Display setting using color standardization slide

Finally, pathologists use the display to diagnose digital images. However, as we previously described, there are many color variations due to display issues. To solve this problem, we suggest always using a color standardization slide before using the display system (Figure 10). One should then compare the digitally produced color chart with the physical color chart. If there are any color differences between the physical and display color charts, an effective display calibration tool is commercially available (e.g., Spyder5 Elite, S5EL100, datacolor).

Figure 10.

The display color evaluation protocol on how to know whether the color on our displays is acceptable or not. First, a user looks at the calibration web site then checks if all the 9 colors displayed on his/her monitors are differentiated or not. If each color is differentiated, the next step is to compare the color of each patch on the display with the actual slide. The purpose is to know how much the display can produce colors correctly

The scanner color profile can be applied to the computer to review images. Recent computer operating systems have color management functions, thus the user can enter the desired color profile. It is also important to note that monitors can degrade with age. In all, we can adjust the color variation issue due to the viewer and display setting.

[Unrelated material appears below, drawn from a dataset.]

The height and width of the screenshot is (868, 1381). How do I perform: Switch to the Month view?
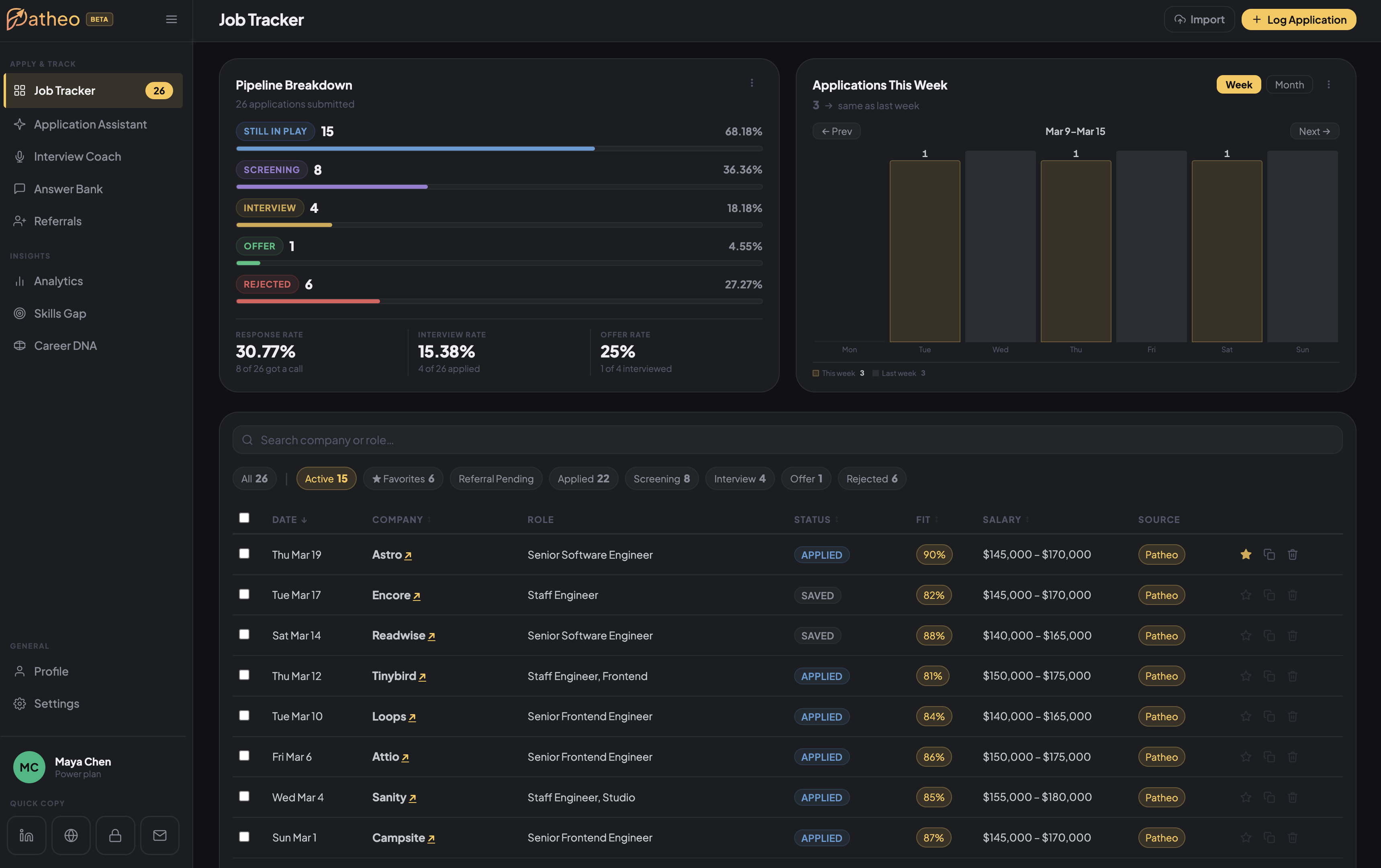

We have developed, for research purposes, an application to create color profile and then standardize the color between WSI scanners using this new standardization slide. However, we are now developing the mechanism to use it routinely both for research and clinical purposes.

Guidance and recommendations

As stated previously, the FDA has produced guidance [5] for ensuring color control in digital pathology and also recommended the use of a target slide, ideally with similar spectral characteristics to stained tissue. Furthermore, guidance from the ICC white paper (International Color Consortium, [43] regarding displays for diagnostic digital pathology indicate that all medical-grade displays should be color-calibrated and checked for compliance every 50 days, as the displays can change over time. The white paper also states that ambient light must be stable, given that it is included in the calibration of the display. There are only a few studies that have addressed the topic in digital pathology [24,25], thus there is a lack of primary research on appropriate guidance concerning minimum display requirements for diagnostic digital pathology.

Our method required the targeted color to be standardized. The ideal color or targeted color for standardization is another topic for further research. For example, our target is our standard H&E stained slide at the clinical histology lab.

The FDA-approved scanner for primary diagnosis cannot modify any condition of images.

Our method using color profile will not modify any color of original WSIs. However, it can standardize for purposes such as AI training or a pathologist’s preferences with the viewer side using the color profile associated each WSI. It also requires the data management system to keep the color profile of each image.

Color

We cannot ascertain whether color and image quality are very important in maintaining high quality WSI, which may vary on a case-by-case basis. In the United States, WSI can be used for clinical diagnosis. In the near future, it is possible that WSI would replace microscope slides even in clinical applications, and there will be an AI system aiding the diagnosis of pathology specimens. To develop a reliable AI system, it is important to give trusted educational material for the machine learning methods. Even small errors in color reproduction, image reconstruction, or analysis results could cause misinterpretation of images. Color standardization is an important aspect in preventing errors in imaging and in developing trusted AI systems and educational materials with digital imaging.

Conclusion

A pair of calibration slides helps us understand the color standardization problem, and by using the calibration slides we could improve the color of the displays by ourselves. To develop trusted AI systems and educational materials with digital imaging, color standardization is one of the important steps.